Data records
============================================================

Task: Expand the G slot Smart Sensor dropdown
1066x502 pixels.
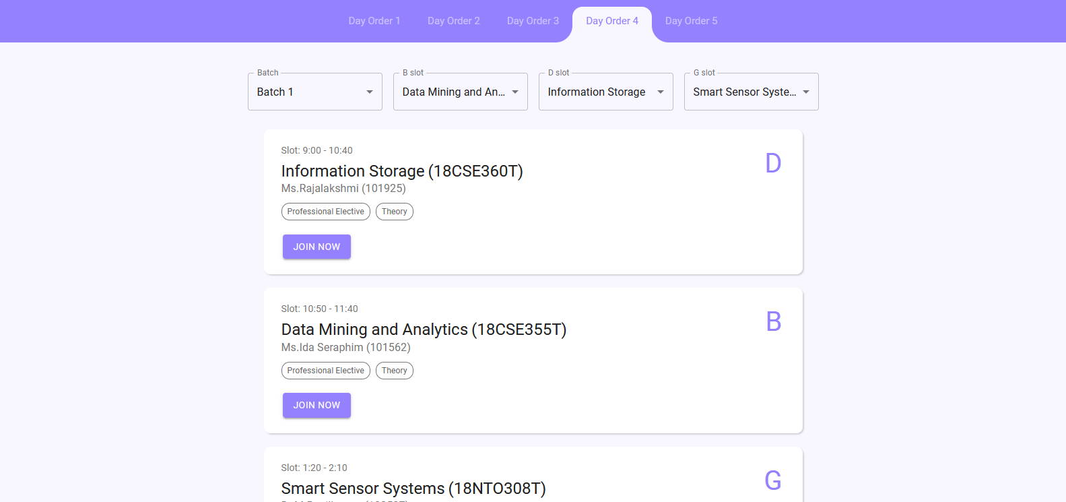Action: [x=751, y=92]
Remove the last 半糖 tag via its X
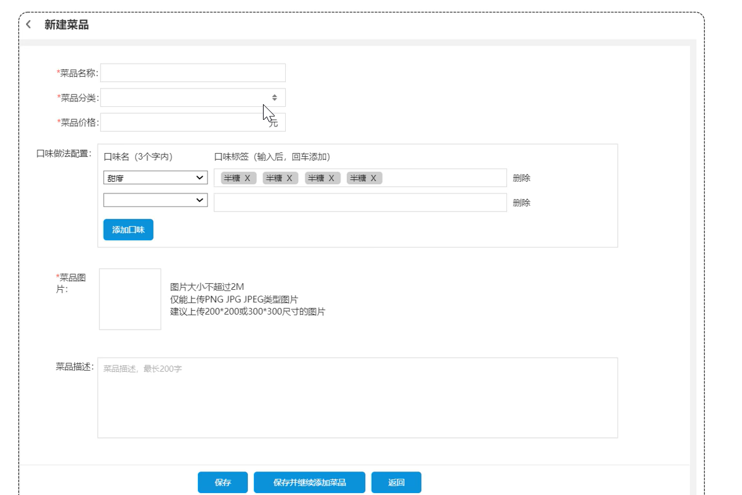 pos(374,178)
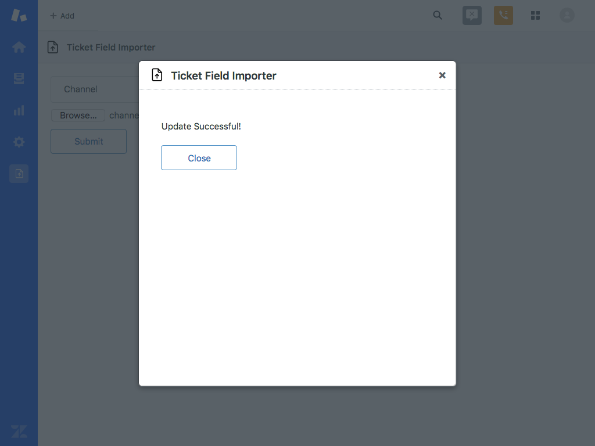Close the Update Successful dialog
The height and width of the screenshot is (446, 595).
pyautogui.click(x=199, y=157)
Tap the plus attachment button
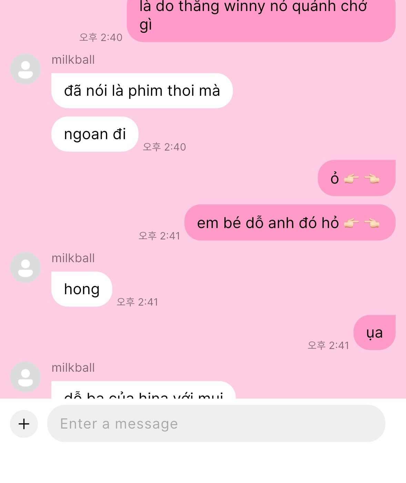 coord(24,424)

============================================================

■ **WORK TASK**:
Before printing anything, remove the pictures; then print all the records exactly.

■ **EXERCISE OUTPUT**:
Task: Expand the G slot Smart Sensor dropdown
1066x502 pixels.
Action: [x=751, y=92]
Remove the last 半糖 tag via its X
 pos(374,178)
Close the Update Successful dialog
The height and width of the screenshot is (446, 595).
pyautogui.click(x=199, y=157)
Tap the plus attachment button
 coord(24,424)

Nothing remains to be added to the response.